Ichiro’s Quest

Ichiro! was 5 for 5 on Saturday, and as of Sunday has 223 hits through Seattle’s first 135 games. That’s an average of 1.7 hits a game, which is equivalent to 268 over the full season. As you probably know, that would break George Sisler’s all-time hit record of 257 — a record that has stood for over 80 years.

Ichiro’s pursuit of this record will hopefully make September a bit more exciting for baseball fans. It’s something we need, given that there may be only one or two close division races at best. Mariner fans, in particular, deserve some fun.

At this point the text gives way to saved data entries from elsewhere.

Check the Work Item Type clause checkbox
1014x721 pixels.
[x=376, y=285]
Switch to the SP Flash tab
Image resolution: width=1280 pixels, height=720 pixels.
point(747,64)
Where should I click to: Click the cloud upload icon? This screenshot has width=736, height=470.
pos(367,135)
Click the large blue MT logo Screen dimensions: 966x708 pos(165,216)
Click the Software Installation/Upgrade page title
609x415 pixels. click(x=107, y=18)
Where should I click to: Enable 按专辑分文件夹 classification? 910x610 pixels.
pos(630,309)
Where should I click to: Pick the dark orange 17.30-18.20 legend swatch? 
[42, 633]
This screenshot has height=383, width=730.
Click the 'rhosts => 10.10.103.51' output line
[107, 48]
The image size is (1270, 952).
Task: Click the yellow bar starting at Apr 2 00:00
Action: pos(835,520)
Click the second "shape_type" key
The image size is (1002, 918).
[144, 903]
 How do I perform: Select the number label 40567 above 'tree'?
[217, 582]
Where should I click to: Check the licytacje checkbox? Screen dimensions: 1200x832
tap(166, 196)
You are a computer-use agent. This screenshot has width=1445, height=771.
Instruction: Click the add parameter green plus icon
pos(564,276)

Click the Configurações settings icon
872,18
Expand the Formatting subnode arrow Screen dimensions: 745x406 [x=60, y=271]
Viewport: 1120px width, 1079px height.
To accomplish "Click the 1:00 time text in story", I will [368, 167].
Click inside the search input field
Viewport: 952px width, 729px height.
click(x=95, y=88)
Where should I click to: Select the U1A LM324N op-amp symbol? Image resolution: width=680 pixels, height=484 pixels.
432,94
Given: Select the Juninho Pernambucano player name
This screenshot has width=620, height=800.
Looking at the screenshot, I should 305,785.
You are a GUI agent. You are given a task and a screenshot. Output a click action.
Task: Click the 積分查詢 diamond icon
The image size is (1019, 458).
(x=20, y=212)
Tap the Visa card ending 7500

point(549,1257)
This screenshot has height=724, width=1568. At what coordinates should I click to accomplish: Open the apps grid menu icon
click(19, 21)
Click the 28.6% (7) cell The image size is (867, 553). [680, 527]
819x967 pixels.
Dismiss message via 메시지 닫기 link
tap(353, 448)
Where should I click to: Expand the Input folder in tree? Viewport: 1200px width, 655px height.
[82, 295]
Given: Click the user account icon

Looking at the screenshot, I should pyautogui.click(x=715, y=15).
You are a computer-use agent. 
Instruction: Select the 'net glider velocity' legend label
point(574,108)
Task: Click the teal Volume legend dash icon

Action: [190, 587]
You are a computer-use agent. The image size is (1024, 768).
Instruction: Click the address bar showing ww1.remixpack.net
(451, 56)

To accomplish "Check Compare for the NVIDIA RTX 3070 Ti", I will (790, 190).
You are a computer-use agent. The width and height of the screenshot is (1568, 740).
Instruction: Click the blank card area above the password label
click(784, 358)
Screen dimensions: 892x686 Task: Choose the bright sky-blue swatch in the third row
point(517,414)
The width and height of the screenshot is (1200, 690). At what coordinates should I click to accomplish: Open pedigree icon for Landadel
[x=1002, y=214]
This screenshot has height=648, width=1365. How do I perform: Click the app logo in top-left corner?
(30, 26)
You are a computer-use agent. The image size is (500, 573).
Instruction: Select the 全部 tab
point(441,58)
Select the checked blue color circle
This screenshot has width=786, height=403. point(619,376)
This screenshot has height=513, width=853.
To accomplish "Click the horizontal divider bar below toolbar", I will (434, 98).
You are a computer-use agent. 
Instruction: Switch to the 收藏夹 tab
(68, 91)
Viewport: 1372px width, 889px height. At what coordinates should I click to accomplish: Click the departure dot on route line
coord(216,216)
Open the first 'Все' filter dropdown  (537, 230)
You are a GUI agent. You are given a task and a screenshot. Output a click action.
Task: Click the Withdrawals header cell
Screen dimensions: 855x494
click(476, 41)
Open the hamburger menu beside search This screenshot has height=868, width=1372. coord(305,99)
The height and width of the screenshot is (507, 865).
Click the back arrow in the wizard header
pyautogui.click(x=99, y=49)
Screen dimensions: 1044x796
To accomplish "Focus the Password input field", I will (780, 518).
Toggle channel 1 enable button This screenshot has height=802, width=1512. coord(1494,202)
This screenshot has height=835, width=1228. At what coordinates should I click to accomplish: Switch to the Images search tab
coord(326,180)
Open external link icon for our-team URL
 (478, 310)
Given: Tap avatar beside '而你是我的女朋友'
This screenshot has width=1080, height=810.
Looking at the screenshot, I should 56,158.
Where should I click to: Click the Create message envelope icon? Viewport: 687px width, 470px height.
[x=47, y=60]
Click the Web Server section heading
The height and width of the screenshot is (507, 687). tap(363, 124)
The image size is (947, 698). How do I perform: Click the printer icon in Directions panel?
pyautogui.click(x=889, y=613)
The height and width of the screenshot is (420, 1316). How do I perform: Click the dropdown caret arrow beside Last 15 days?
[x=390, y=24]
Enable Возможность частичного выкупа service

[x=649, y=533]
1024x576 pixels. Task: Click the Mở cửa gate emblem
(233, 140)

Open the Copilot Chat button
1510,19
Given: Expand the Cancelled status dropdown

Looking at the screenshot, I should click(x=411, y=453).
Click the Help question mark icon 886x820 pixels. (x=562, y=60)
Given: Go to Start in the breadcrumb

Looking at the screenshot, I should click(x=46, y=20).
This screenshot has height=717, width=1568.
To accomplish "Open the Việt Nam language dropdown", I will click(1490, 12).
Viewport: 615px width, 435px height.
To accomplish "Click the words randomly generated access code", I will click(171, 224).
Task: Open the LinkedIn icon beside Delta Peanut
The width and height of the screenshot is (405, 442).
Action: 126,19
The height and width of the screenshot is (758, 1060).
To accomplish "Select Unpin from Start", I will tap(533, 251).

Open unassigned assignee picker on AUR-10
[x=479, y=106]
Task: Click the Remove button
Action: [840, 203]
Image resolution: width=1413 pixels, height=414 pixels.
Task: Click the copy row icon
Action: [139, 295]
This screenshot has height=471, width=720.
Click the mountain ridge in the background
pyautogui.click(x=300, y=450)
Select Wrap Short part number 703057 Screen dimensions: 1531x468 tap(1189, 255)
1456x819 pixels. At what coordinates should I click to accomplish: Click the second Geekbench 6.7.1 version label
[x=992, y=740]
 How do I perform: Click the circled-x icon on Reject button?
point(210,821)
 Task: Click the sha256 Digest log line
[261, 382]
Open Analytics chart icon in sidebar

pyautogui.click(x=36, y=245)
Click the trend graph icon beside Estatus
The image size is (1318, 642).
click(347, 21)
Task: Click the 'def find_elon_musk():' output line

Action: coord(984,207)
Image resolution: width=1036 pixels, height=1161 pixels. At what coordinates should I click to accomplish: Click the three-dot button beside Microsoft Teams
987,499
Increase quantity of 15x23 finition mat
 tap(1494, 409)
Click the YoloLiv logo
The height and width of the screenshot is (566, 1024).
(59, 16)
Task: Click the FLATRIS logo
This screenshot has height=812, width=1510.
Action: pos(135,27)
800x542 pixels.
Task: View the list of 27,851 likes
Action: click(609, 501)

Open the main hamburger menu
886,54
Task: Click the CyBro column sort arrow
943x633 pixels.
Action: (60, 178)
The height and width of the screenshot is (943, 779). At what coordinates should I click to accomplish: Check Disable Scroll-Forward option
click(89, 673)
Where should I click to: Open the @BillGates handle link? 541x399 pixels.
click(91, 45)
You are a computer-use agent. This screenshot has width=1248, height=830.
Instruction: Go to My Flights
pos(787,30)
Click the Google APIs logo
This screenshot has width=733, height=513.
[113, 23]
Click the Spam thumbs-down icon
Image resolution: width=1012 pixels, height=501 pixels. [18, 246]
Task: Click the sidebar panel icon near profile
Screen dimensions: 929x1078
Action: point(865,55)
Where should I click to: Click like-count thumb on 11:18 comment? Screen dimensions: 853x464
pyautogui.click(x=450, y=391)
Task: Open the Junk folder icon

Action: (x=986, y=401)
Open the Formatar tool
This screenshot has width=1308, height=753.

But let’s be clear about something: Ichiro gets a lot of hits, but he doesn’t do all the things that make a ballplayer great, such as hitting for power and walking. Win Shares measures all that stuff , and Ichiro ranks only fifteenth among the league’s Win Share leaders, with 20 Win Shares and 5 Win Shares Above Average. For comparison’s sake, Barry Bonds has 42 Win Shares and 30 WSAA. (Note to self: Bonds has more WSAA than any AL player’s total Win Shares. Crazy.) For more info on Ichiro’s strengths and limitations, you can also read Dayn Perry’s article.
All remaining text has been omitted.